[Begin Records shown]

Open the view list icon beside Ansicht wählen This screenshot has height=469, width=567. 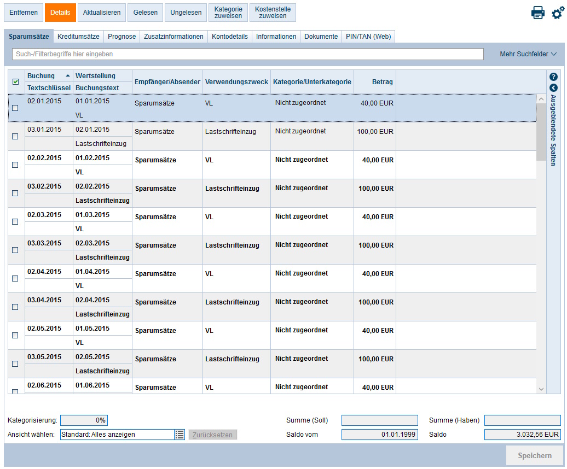[x=180, y=435]
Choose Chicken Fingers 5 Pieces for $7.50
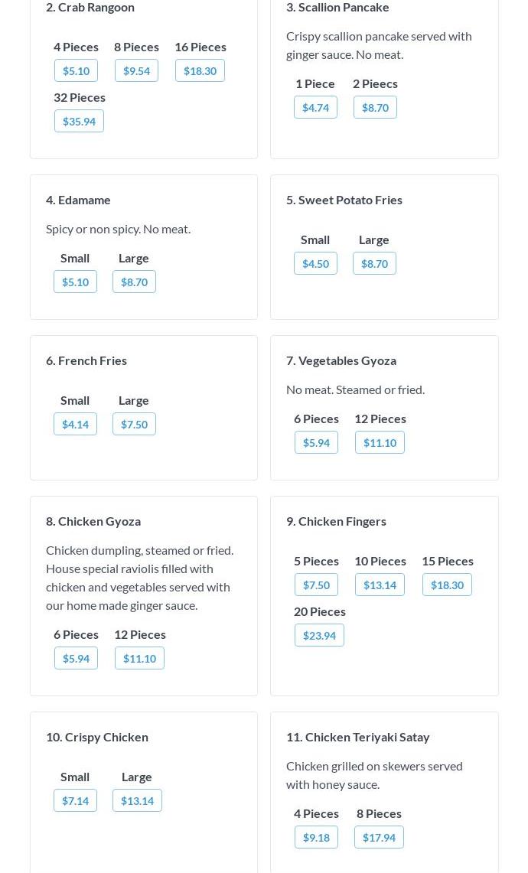The width and height of the screenshot is (528, 873). 316,585
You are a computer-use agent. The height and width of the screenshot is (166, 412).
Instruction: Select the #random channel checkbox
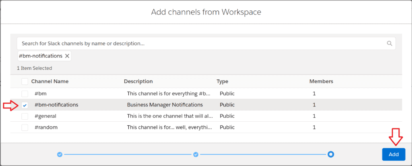25,127
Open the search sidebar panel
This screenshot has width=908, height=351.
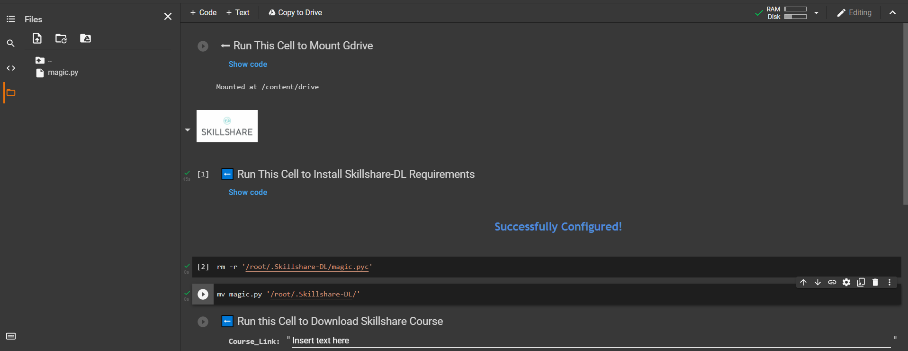pos(10,43)
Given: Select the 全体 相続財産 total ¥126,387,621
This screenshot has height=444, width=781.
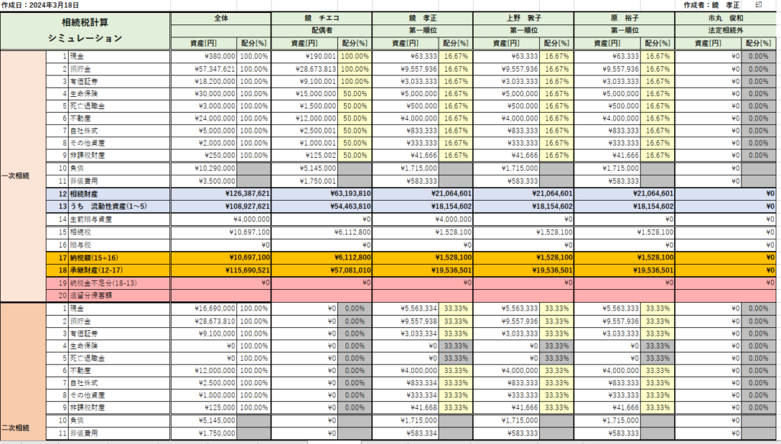Looking at the screenshot, I should coord(220,193).
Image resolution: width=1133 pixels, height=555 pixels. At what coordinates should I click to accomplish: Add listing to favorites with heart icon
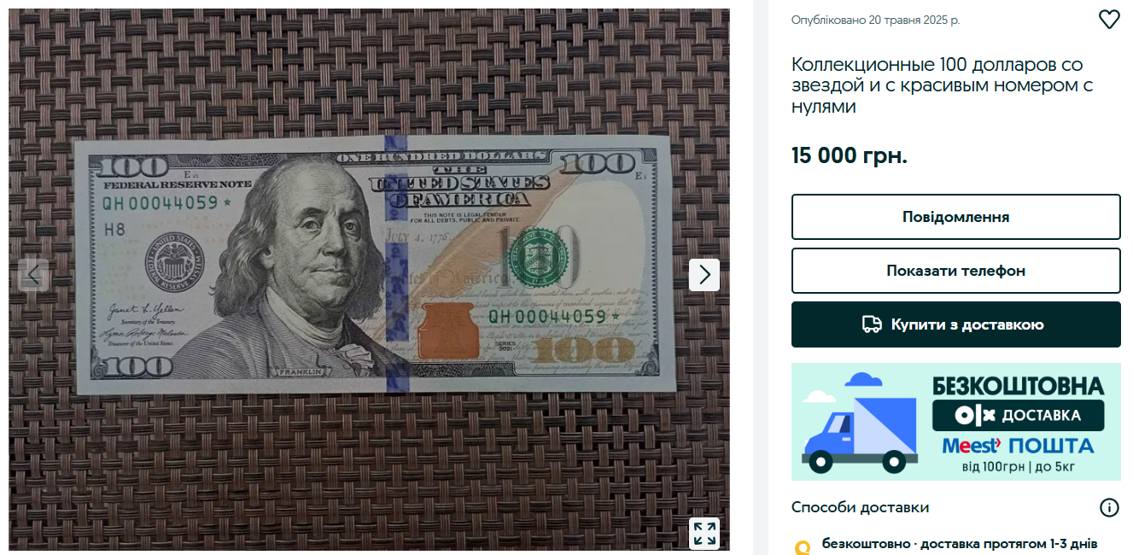coord(1108,20)
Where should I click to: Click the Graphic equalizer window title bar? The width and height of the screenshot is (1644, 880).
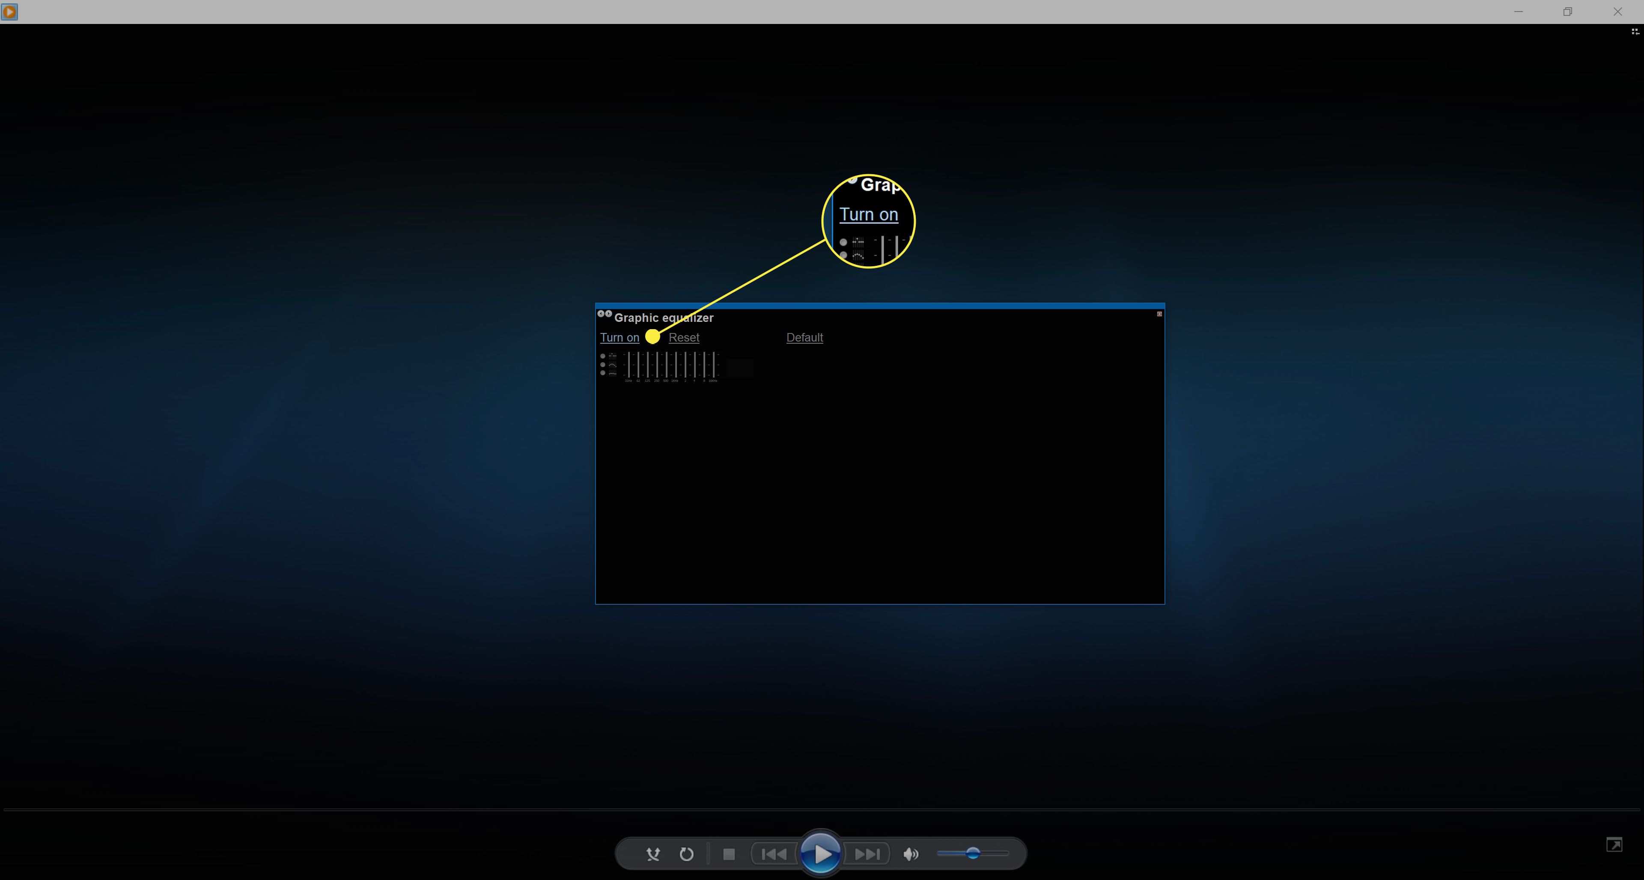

[End Records shown]

Written exercise: Reproduce the lines from the one containing "Image resolution: width=1133" through the end of the items above, including both ends. Leave out any pictures.

Task response:
Image resolution: width=1133 pixels, height=555 pixels. At what coordinates should I click to accomplish: Add listing to favorites with heart icon
coord(1108,20)
Where should I click to: Click the Graphic equalizer window title bar? The width and height of the screenshot is (1644, 880).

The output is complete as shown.